McGraw’s contributions to psychedelic rock have been largely forgotten, but he was an important innovator in this music genre.
The Grateful Dead
The Grateful Dead was an American rock band formed in 1965 in San Francisco. The band was known for its long jams, eclectic songwriting, and live performances that included extended improvisations. The band’s psychedelic sound was influenced by the trippy vibe of the Haight-Ashbury district of San Francisco, where they began their career.
The Grateful Dead’s music was a key part of the psychedelic rock scene in the 1960s. The band’s sound was also a major influence on jam bands and improvisational rock bands that followed. In the years since the band’s dissolution, its members have continued to be influential figures in the music world.
The Fillmore West
In the late 1960s, the San Francisco music scene was booming. The Grateful Dead and other bands were packing houses at the Fillmore West, a legendary concert venue in the city’s Haight-Ashbury district. Among the fans who flocked to see these shows was a young man named Rick McGraw.
McGraw, a self-taught musician, was drawn to the vibrant energy of the psychedelic rock movement. He soon began playing in local bands and making a name for himself as a talented guitarist. In 1968, he joined the country-rock band New Riders of the Purple Sage, which quickly became a fixture on the Bay Area music scene.
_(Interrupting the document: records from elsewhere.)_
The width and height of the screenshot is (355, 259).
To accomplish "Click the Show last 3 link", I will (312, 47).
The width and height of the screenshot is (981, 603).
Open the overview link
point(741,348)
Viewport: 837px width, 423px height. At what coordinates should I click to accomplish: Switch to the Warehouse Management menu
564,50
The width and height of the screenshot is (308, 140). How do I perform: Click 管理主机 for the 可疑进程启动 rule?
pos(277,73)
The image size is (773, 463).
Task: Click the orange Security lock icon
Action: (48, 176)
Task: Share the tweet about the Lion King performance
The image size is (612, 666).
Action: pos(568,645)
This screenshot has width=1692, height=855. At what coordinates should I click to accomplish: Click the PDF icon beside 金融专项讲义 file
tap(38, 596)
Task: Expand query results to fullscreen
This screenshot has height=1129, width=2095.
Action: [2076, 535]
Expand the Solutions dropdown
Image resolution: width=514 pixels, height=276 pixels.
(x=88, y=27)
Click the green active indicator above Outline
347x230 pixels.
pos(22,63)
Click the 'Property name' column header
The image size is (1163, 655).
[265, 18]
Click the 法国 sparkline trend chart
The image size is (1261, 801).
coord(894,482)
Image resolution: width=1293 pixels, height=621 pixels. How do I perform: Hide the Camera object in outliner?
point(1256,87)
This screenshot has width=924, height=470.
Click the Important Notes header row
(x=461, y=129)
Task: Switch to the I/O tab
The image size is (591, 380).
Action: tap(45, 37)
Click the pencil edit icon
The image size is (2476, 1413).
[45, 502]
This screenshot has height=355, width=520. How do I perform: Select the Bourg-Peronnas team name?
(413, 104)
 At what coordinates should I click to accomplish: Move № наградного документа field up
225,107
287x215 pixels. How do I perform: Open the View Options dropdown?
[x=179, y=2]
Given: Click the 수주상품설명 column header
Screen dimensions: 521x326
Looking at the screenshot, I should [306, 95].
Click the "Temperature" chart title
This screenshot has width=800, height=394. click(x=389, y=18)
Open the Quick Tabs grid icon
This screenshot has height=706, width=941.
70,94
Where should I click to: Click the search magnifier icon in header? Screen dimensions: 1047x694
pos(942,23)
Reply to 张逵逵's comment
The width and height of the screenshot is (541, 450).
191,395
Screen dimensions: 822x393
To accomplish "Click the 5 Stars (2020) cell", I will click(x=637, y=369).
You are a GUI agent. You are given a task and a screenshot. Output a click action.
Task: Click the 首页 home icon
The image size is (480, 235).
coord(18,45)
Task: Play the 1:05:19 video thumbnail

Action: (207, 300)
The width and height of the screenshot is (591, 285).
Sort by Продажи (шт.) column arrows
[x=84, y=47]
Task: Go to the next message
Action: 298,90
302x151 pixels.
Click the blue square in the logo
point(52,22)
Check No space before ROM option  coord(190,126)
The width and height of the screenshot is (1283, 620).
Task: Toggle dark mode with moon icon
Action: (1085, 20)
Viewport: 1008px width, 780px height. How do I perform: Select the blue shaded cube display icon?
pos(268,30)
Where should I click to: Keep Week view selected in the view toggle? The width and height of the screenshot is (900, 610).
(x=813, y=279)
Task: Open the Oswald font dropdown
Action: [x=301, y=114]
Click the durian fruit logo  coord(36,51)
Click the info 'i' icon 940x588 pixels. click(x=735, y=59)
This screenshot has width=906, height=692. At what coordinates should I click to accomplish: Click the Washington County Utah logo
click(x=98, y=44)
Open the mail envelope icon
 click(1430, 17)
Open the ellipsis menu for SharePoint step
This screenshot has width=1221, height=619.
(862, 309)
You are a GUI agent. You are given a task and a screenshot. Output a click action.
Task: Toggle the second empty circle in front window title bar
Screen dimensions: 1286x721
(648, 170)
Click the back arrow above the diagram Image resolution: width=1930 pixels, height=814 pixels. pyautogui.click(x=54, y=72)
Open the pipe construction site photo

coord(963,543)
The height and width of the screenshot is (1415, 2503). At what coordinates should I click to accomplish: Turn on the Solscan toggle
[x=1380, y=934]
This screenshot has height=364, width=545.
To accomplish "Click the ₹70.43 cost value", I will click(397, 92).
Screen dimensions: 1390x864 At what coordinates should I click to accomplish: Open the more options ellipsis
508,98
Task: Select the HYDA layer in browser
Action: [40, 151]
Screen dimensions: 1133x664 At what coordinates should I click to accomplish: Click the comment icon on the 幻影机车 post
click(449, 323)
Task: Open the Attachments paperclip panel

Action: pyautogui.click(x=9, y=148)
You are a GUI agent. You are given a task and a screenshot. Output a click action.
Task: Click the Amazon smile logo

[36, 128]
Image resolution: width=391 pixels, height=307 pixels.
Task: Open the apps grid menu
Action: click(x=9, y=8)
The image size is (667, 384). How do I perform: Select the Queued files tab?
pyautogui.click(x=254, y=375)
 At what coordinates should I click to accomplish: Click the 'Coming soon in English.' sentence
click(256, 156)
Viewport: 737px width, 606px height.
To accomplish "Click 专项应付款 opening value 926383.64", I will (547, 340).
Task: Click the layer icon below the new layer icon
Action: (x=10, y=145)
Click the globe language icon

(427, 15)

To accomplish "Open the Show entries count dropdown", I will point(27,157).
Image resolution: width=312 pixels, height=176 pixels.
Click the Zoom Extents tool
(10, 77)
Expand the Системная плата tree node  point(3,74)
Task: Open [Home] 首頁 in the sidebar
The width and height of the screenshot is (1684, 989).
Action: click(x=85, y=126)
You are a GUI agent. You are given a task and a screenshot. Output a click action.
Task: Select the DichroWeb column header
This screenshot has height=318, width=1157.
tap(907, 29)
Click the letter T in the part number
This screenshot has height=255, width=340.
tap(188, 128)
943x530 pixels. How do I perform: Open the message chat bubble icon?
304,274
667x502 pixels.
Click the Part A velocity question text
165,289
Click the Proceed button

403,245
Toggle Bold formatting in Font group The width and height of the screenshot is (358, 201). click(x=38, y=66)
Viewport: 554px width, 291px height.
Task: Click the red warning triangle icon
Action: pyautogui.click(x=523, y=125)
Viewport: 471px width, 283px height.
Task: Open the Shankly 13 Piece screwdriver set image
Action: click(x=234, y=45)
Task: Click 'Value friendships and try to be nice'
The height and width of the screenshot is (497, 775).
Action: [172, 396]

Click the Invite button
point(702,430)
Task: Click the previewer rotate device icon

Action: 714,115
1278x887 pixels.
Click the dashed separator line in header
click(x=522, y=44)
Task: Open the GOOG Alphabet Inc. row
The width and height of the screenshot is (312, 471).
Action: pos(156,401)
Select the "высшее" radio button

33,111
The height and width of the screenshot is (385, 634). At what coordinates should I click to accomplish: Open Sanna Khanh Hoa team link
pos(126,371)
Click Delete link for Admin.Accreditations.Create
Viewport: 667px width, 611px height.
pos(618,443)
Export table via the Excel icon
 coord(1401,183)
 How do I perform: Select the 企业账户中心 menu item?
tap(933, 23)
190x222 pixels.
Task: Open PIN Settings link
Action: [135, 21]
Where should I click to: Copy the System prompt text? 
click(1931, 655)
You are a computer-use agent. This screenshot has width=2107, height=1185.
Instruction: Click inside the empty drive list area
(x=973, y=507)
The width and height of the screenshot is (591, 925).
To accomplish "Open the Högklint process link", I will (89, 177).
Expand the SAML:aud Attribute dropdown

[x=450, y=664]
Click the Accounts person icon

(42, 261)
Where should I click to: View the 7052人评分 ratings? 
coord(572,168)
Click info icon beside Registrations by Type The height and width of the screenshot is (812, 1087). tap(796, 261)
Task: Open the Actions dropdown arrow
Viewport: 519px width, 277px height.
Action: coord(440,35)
The New Riders were known for their looseness and improvisational style; they often jamming for hours on stage, playing whatever came into their heads. This approach to musicmaking was very much in line with the ’60s countercultural values of freedom and spontaneity. It was also very different from McGraw’s previous experiences in more traditional bands.
As his career progressed, McGraw began to experiment with new sounds and techniques. He became interested in electronic effects and began using them to create strange and beautiful textures in his playing. He also started using feedback—the sustain created by amplifying a guitar’s strings through its own pickups—to create droning, otherworldly sounds.
McGraw’s use of feedback and other experimental techniques caught the attention of Jimi Hendrix, who invited him to play on his seminal album Electric Ladyland. This exposure helped launch McGraw’s career as a solo artist and session musician; he went on to play with some of the biggest names in rock, including Crosby, Stills & Nash, David Bowie, and Bob Dylan.
In the early 1970s, McGraw’s increasingly erratic behavior led to problems with drugs and alcohol. His health deteriorated rapidly, and he died of an overdose in 1973 at the age of 29. Though his life was cut short, Rick McGraw left a lasting legacy as one of rock’s most innovative guitarists.